What you think and say is who you become. Apologizing can become an unconscious habit if you let the ‘sorry’ word slip too often from your mouth and don’t pay attention to how often you use it.
Over-apologizing hurts your career. Absolutely apologize when it’s necessary. Just don’t do it for things that don’t merit an apology in the workplace. Do it for the right reasons so that your apology is not only accepted but also valued. Use these 3 steps to do it well.
Tap Into Your Inner Dialogue
Recognizing when you should and shouldn’t say ‘sorry’ is the first step to counter your tendency to over-apologize.
Consult with your inner voice before speaking up. Is it asking you to say ‘sorry.’ Why?
- Is it out of fear of not being accepted or not being liked?
- Does the situation demand that you apologize? Why?

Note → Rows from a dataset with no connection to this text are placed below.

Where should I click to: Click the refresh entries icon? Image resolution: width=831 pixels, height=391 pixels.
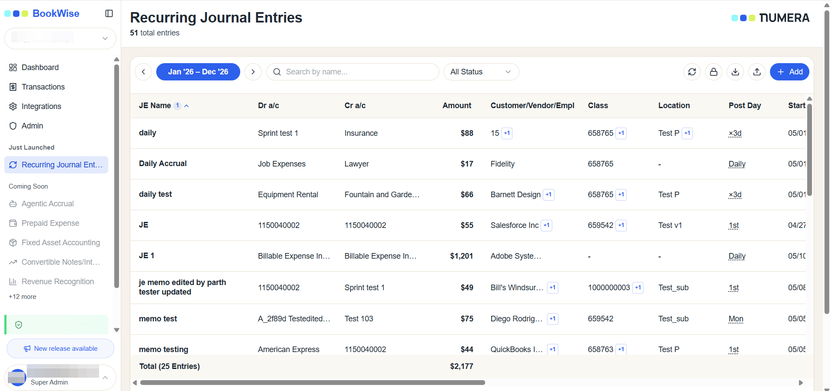click(x=692, y=72)
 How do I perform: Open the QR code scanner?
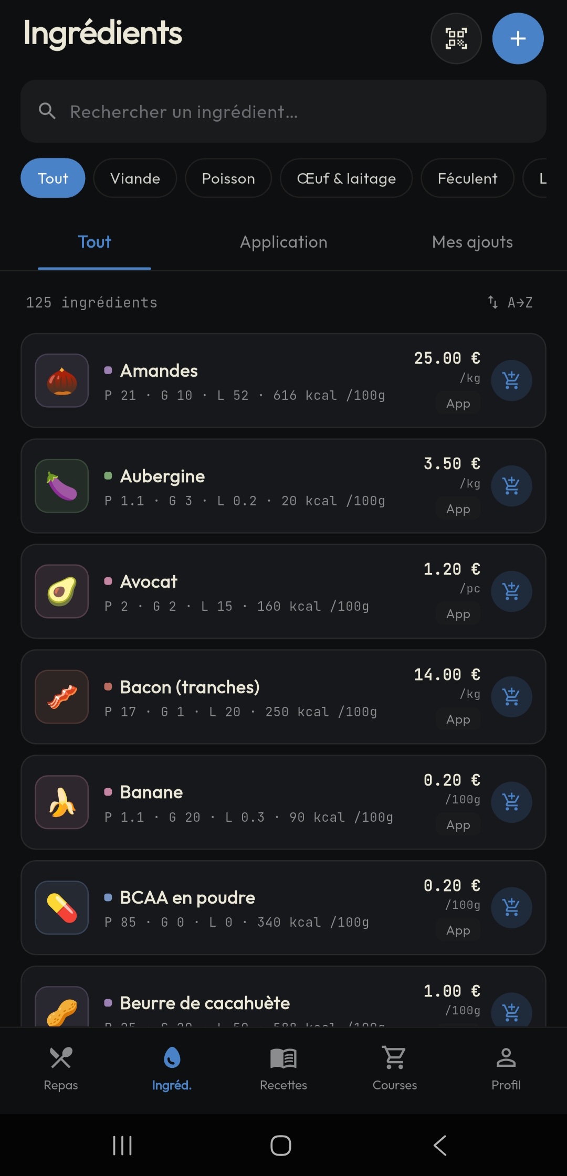[x=456, y=38]
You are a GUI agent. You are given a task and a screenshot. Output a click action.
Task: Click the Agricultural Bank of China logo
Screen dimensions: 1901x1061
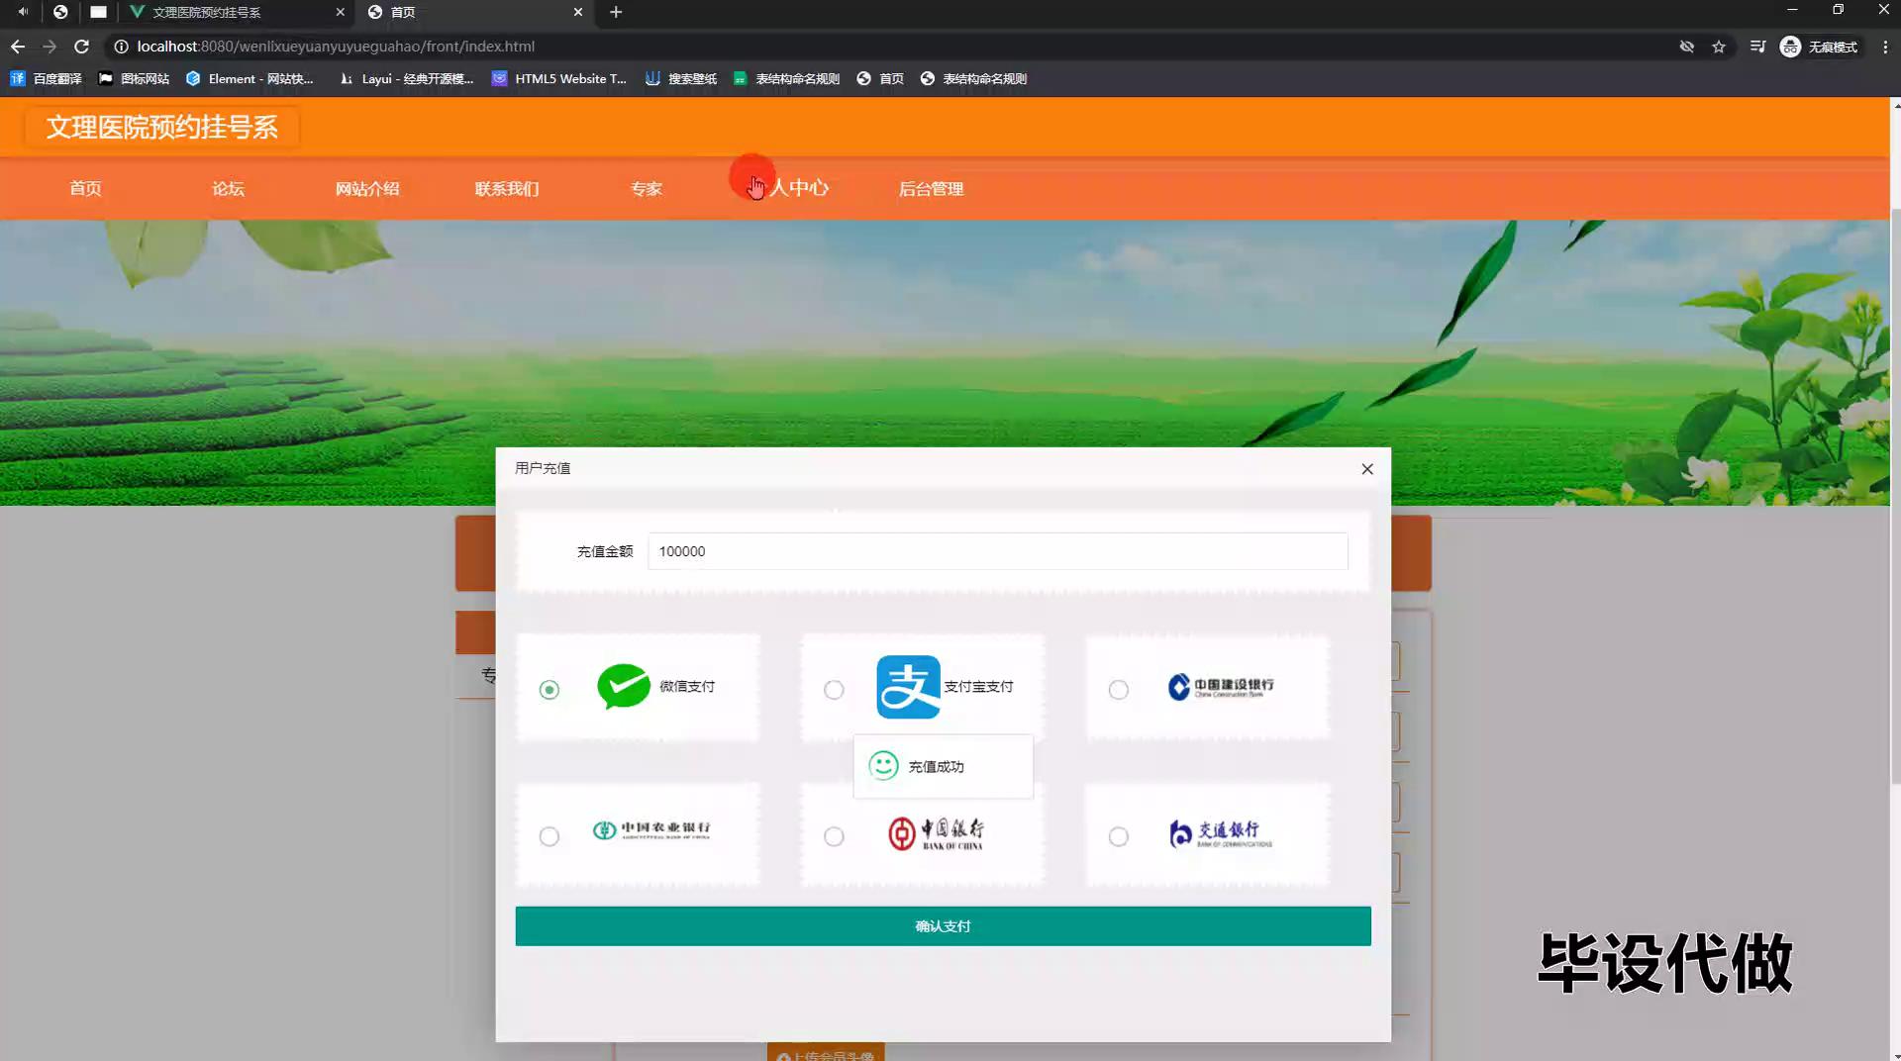[x=650, y=830]
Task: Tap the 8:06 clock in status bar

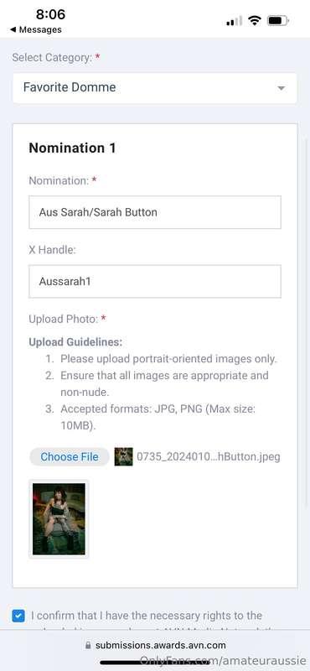Action: pos(50,14)
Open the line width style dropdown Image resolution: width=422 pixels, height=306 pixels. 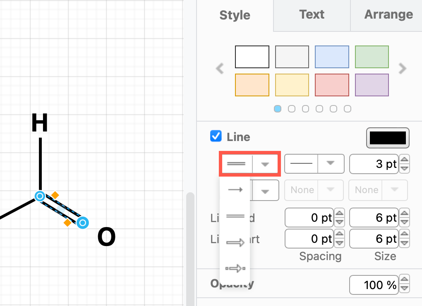(x=330, y=164)
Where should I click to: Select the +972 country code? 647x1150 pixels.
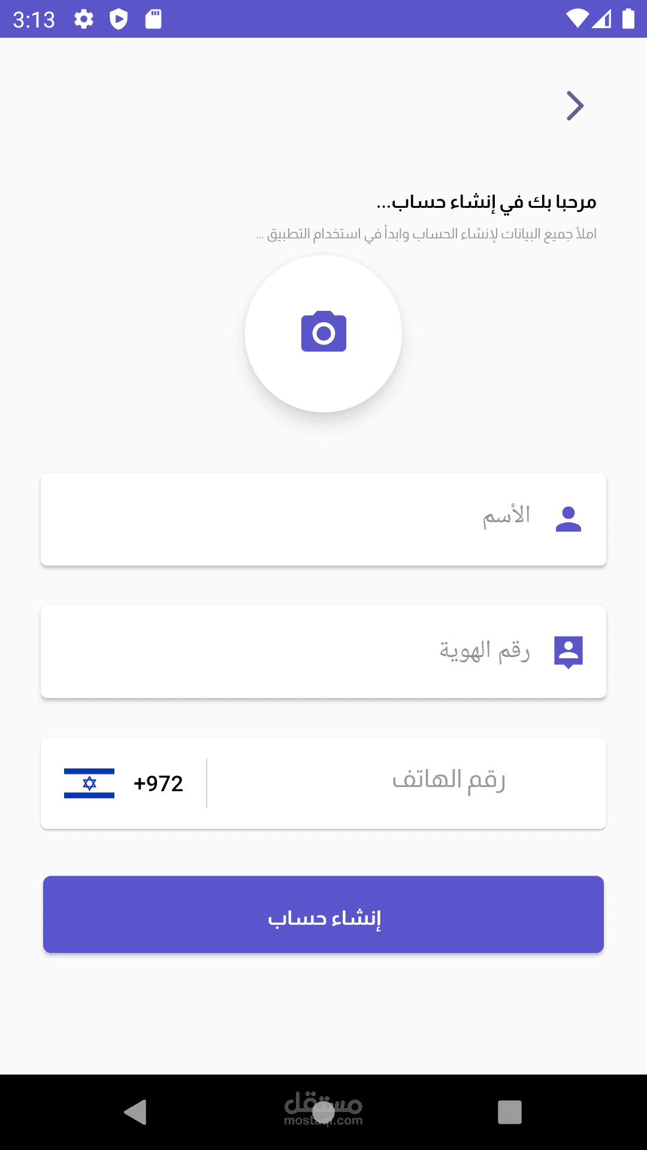click(x=158, y=783)
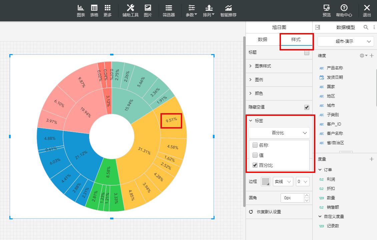Open the 边框 border color swatch

(266, 182)
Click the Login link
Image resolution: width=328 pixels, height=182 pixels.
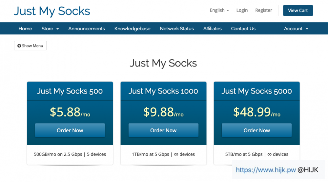click(242, 10)
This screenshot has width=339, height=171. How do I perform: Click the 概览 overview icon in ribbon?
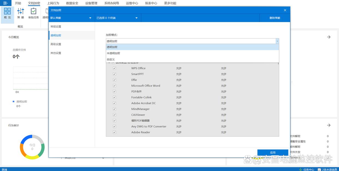coord(7,13)
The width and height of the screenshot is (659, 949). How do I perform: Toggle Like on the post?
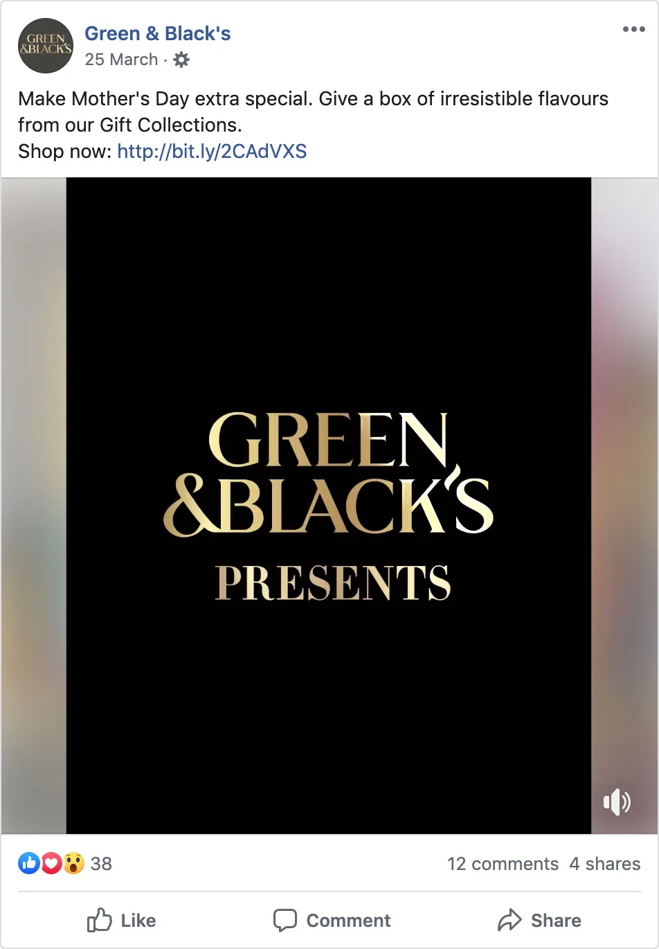click(x=121, y=920)
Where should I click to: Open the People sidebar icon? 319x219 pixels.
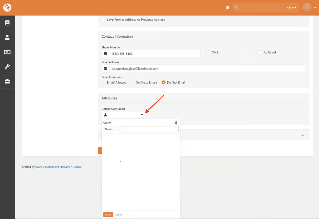(x=7, y=37)
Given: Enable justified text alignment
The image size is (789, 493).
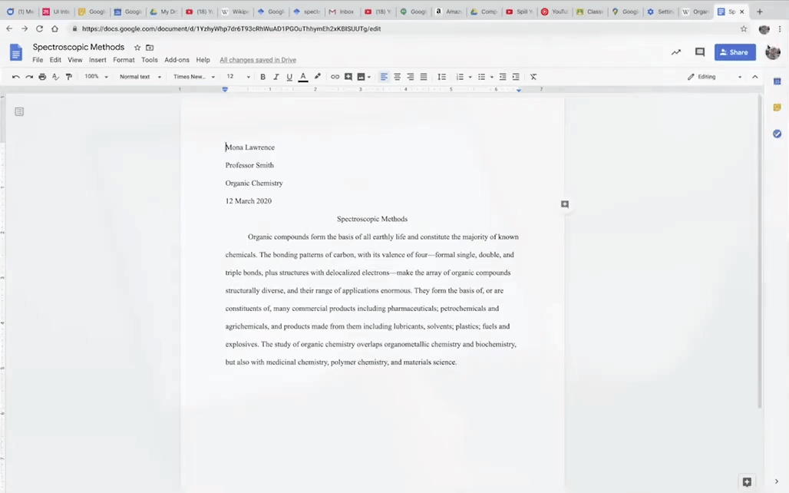Looking at the screenshot, I should (424, 77).
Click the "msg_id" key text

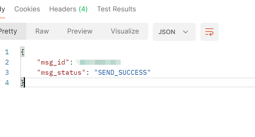pyautogui.click(x=53, y=62)
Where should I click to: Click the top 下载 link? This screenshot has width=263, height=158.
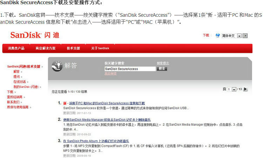click(x=206, y=35)
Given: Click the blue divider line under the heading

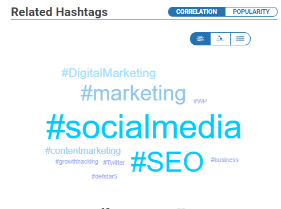Looking at the screenshot, I should pos(144,20).
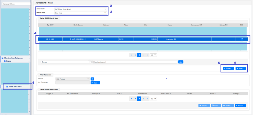Viewport: 253px width, 115px height.
Task: Go to the previous page of BAST Siap di Void
Action: [x=135, y=55]
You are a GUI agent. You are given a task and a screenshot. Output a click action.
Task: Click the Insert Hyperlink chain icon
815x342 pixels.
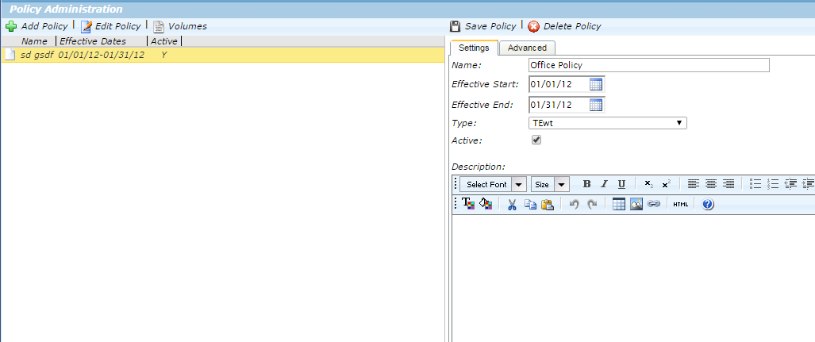(653, 205)
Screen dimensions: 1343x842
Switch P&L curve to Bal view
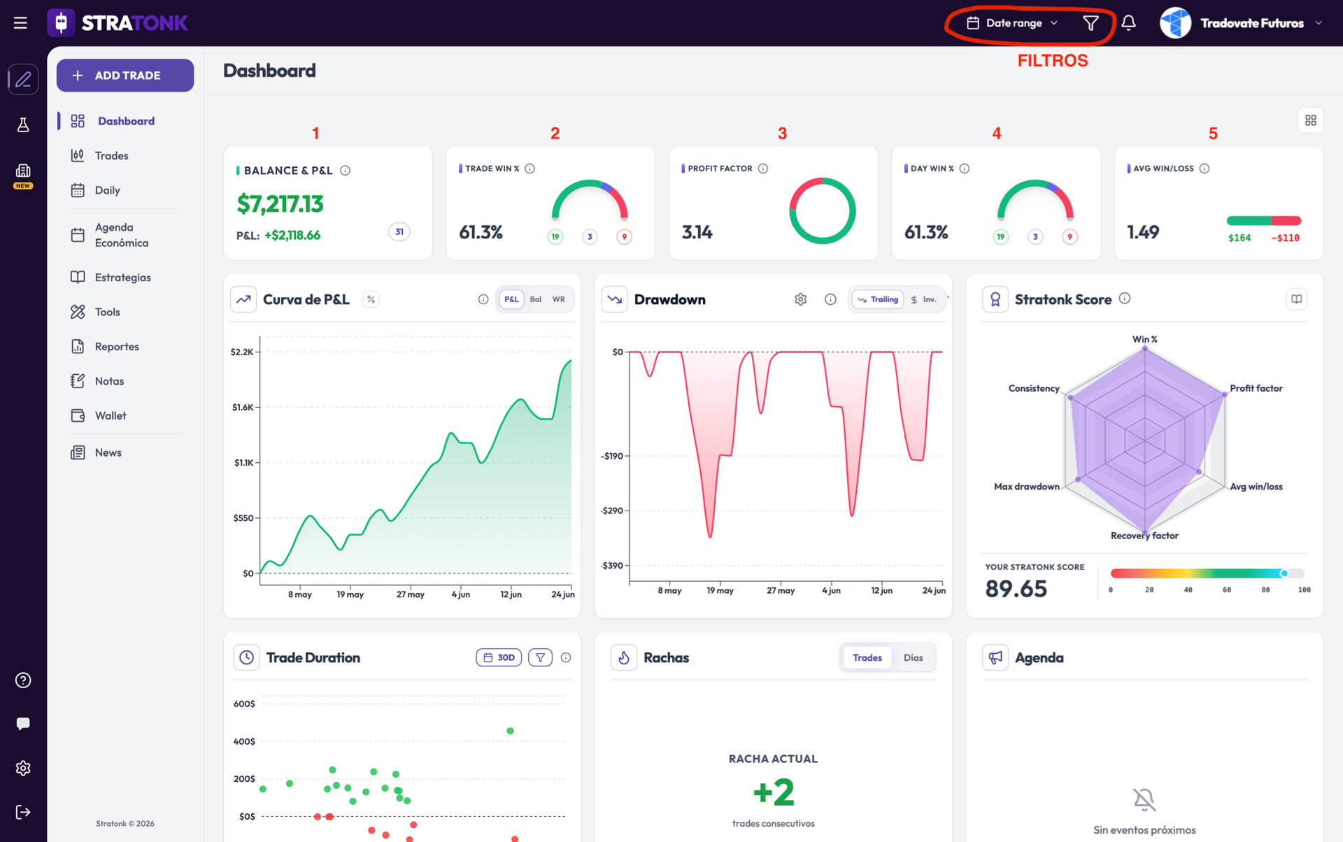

- Would the apology be genuine?
Apologize only when the situation demands it and for no other reason.
Don’t apologize when:
- Asking questions, seeking clarifications, or seeking additional information.
- Sending reminders or following up on requests.
- Sharing disagreement or a difference of opinion.
- Asking for help or someone’s time and attention.
- Joining a conversation to express your views or speaking up in a meeting.
- You made a small mistake or acted in a way that doesn’t harm anyone.
- Receiving or giving feedback.
- Not meeting expectations for things beyond your control.
Apologize when you:
- Lost your calm and were rude to others.
- Made an avoidable mistake that impacted others or the organization tremendously.
- Couldn’t keep up your commitment which impacted others in significant ways.
- Lied about something or acted in a way that could hurt or harm others.
Stop thinking all the time that you’re in the way, that you’re bothering the person next to you. If people don’t like it, they can complain. And if they don’t have the courage to complain, that’s their problem.
— Paulo Coelho
Knowing which situations deserve an apology and which ones don’t can prevent you from putting yourself down in front of others by spurting out sorry when it’s not needed.
Take Responsibility, Don’t Make Excuses.
Apologizing the wrong way is worse than not apologizing at all. When you try to justify your behavior or outcome and refuse to take responsibility, your apology turns ineffective and useless.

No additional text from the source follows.